[Collected data entries]
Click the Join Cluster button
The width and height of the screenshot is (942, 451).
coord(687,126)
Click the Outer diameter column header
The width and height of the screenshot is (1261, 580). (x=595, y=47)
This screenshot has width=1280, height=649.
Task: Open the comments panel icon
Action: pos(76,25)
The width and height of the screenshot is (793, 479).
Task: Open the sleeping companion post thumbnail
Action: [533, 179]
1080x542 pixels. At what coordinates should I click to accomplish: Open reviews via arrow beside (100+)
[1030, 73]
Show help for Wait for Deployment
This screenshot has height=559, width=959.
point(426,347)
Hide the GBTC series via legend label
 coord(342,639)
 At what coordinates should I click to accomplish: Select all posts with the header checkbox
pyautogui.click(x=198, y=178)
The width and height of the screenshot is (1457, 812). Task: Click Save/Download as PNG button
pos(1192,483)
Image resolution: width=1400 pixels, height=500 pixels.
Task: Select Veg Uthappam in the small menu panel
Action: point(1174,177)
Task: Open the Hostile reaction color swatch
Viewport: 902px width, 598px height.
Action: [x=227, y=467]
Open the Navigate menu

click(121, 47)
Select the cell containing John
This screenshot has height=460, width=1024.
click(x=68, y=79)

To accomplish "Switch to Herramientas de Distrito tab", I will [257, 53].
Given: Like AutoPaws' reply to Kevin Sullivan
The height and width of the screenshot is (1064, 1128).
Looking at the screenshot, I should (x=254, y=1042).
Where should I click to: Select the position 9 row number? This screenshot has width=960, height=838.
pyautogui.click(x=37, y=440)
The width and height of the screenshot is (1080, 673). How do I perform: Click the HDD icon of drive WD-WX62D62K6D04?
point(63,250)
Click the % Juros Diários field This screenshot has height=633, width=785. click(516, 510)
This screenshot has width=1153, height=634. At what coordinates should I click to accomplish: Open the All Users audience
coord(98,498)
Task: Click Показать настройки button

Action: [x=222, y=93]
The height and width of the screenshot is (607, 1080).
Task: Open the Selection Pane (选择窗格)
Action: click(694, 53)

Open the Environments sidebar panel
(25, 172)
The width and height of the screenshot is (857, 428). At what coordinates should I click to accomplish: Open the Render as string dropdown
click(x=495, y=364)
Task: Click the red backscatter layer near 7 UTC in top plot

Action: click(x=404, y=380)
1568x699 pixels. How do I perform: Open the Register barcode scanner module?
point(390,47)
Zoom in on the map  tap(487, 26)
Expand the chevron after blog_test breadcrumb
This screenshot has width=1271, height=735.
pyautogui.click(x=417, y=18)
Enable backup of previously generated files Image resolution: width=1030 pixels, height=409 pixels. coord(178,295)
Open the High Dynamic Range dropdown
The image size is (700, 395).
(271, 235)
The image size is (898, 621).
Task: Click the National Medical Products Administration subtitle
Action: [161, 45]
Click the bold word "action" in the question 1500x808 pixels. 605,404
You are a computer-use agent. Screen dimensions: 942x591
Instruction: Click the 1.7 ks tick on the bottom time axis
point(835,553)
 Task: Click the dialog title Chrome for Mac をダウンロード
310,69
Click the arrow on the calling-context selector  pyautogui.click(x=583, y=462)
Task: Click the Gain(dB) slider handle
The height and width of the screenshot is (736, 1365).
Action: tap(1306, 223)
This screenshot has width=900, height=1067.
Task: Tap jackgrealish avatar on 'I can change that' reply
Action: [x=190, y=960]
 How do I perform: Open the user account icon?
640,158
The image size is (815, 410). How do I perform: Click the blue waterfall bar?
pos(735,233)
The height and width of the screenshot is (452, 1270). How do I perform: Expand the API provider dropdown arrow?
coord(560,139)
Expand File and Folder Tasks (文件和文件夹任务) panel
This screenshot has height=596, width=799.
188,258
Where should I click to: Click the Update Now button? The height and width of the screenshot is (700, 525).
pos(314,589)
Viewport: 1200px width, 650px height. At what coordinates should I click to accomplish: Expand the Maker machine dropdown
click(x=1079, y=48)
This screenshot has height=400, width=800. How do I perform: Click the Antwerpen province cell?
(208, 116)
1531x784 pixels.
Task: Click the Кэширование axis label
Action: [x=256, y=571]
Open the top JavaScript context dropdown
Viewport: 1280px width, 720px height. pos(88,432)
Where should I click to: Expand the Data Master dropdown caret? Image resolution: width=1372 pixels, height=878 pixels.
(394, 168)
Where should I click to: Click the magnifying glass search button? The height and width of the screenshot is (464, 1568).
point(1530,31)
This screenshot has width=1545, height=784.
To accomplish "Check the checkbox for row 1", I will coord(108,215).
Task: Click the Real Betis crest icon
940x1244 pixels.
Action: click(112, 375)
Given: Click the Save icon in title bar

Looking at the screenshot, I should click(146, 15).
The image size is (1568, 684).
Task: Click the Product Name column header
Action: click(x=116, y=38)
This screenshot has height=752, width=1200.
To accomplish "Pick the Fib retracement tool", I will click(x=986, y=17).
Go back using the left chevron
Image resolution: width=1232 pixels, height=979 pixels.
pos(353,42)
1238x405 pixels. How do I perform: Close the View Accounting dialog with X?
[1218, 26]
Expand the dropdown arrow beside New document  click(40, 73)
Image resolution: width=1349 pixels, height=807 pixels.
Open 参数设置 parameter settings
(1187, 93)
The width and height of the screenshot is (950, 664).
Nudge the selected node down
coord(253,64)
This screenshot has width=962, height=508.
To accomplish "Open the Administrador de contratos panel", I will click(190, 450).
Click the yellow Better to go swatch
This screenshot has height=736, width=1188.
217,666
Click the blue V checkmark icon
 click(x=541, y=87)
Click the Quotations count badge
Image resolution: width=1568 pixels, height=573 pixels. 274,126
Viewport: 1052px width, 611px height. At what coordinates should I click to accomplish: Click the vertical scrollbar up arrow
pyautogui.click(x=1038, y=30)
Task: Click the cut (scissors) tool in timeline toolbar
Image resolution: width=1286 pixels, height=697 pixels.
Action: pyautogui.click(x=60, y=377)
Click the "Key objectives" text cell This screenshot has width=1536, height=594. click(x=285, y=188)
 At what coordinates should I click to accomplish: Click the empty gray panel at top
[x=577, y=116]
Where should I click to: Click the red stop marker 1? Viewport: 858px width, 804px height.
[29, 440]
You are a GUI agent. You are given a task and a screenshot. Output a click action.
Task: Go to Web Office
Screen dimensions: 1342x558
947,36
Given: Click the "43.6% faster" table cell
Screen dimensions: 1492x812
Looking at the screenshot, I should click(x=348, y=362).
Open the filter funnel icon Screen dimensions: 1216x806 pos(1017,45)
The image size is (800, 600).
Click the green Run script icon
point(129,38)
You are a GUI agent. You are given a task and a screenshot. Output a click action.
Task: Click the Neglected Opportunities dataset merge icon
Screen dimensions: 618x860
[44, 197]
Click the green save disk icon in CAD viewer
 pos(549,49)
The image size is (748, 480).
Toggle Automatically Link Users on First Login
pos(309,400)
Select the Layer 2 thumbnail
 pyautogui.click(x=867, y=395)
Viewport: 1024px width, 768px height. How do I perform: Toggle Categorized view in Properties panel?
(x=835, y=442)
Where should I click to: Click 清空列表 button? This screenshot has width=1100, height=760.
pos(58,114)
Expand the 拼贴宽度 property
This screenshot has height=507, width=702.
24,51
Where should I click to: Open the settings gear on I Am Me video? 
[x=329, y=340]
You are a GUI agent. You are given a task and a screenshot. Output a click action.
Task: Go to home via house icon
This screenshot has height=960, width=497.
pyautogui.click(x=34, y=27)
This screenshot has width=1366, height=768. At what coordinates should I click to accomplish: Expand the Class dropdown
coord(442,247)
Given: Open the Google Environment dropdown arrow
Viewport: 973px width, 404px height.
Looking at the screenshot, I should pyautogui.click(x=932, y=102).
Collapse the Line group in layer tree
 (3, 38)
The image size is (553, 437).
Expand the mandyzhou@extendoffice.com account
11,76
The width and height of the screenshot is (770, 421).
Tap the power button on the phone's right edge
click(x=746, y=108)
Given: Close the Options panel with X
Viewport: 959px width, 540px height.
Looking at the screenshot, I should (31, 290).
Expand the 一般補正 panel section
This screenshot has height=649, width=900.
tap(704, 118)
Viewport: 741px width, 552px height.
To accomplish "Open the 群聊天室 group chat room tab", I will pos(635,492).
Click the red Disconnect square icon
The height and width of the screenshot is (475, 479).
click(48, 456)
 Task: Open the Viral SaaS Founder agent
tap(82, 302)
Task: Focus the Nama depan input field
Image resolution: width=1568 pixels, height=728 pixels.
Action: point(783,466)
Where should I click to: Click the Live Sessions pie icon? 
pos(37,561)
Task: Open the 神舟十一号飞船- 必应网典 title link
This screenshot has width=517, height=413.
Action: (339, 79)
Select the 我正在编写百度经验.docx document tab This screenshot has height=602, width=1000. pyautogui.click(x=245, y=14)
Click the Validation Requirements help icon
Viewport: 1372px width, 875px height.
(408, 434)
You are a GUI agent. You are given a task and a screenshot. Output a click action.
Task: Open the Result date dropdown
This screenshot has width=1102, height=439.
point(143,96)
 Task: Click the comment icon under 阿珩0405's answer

* **WHAT IS REQUIRED**:
In the records above, some lines may contain the word "field"; copy every one of them.

* **ANSWER SECTION**:
Click the % Juros Diários field This screenshot has height=633, width=785. click(516, 510)
Task: Focus the Nama depan input field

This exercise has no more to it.